> _Source data_
———
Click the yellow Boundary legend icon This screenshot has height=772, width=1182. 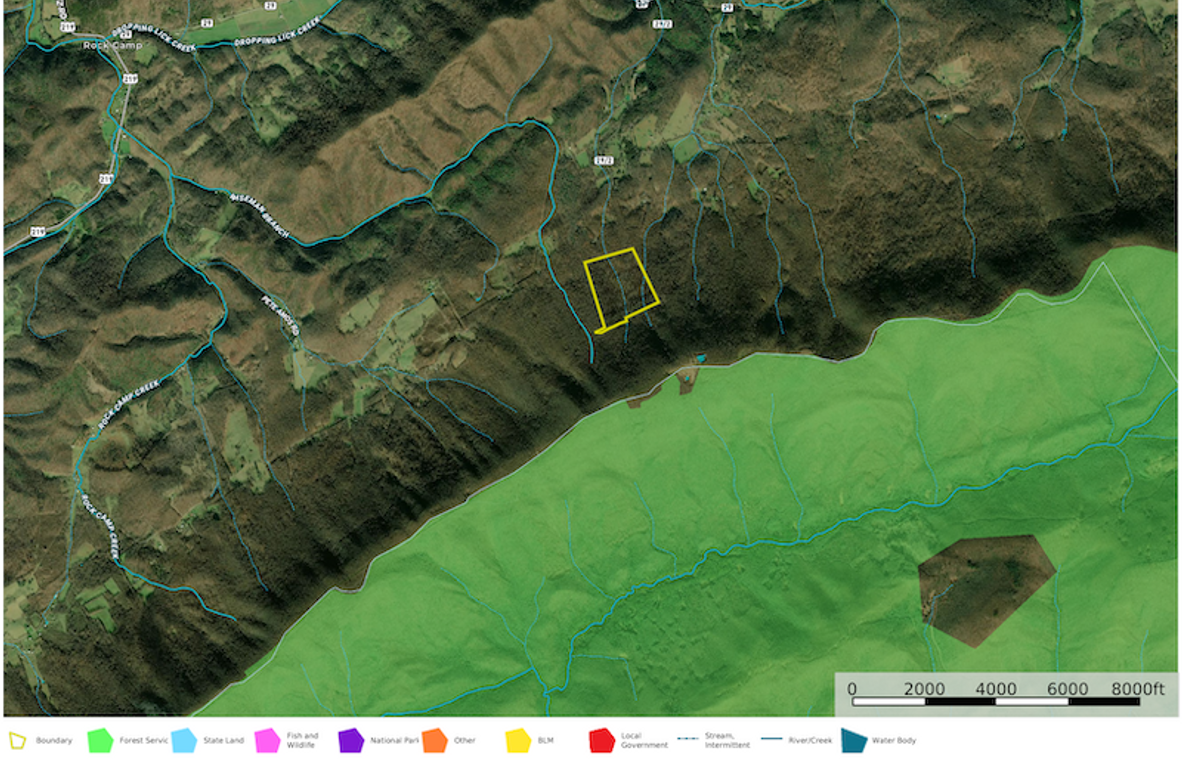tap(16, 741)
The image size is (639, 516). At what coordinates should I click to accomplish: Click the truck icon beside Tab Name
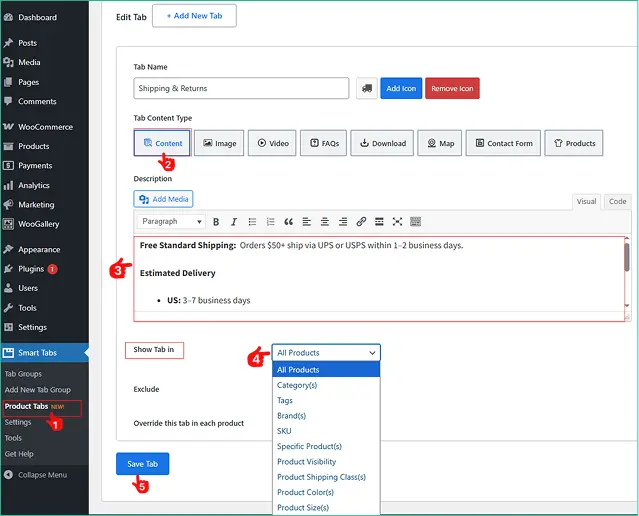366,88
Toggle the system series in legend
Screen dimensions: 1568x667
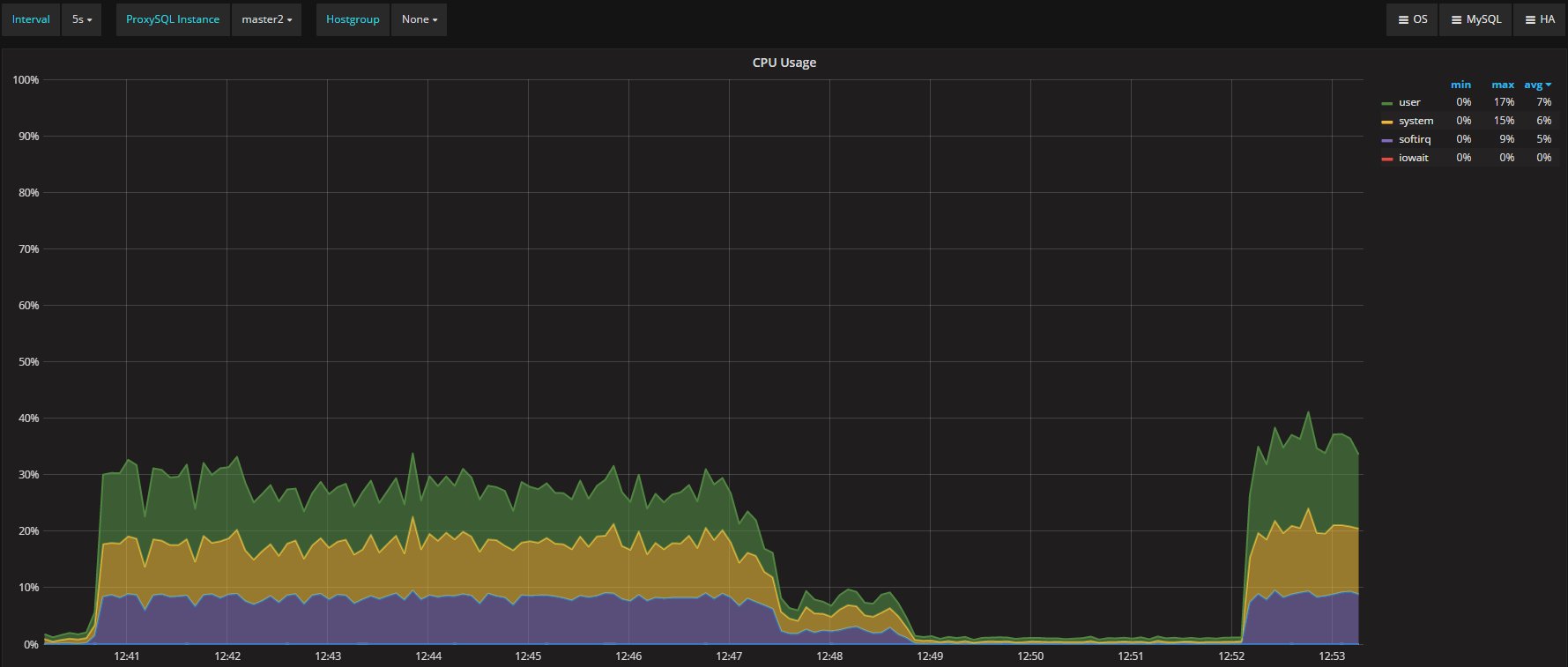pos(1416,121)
———
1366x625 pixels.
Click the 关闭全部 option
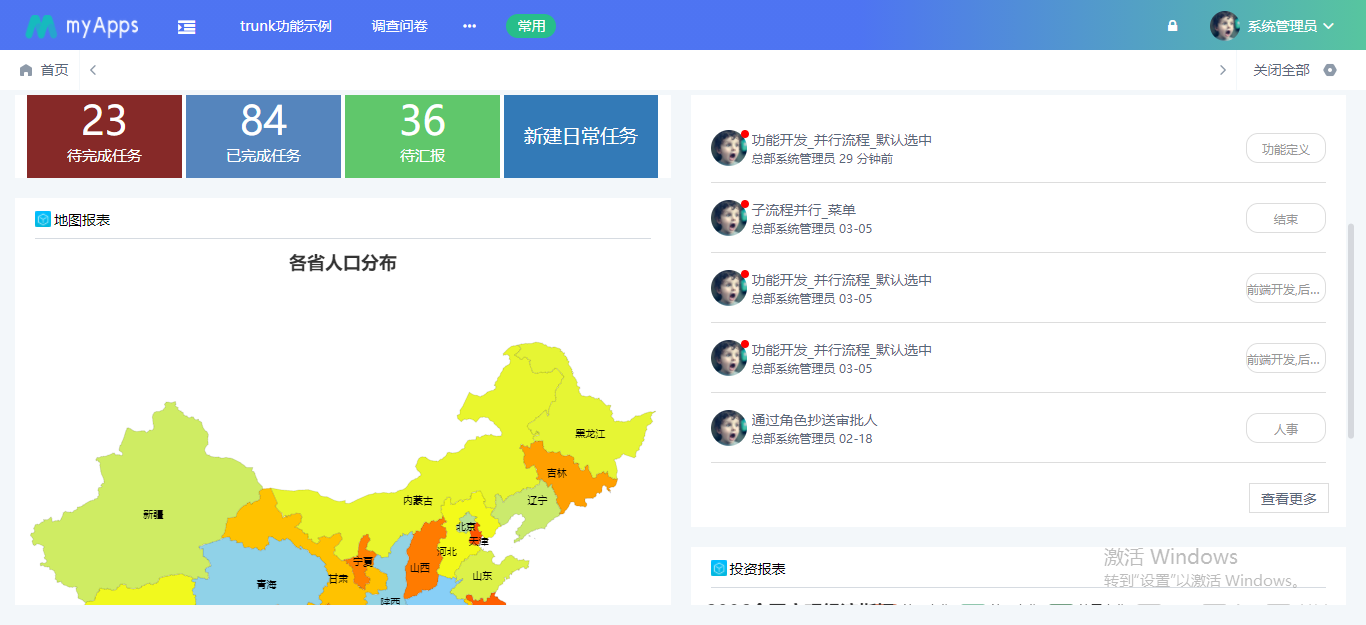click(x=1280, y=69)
———
> _Task_
Rewrite the stretch of items from the line containing "The image size" through the line containing "pos(1416,121)", keeping the requests unchanged but multiplying every answer coordinate by 1.4 and rounding to whole numbers, with halves rounded up. Give only these items and leave out the pictures.

> _The completed task_
The image size is (639, 516). At what coordinates should I click to accomplish: Click the truck icon beside Tab Name
512,123
Toggle the system series in legend
Screen dimensions: 1568x667
pos(1982,169)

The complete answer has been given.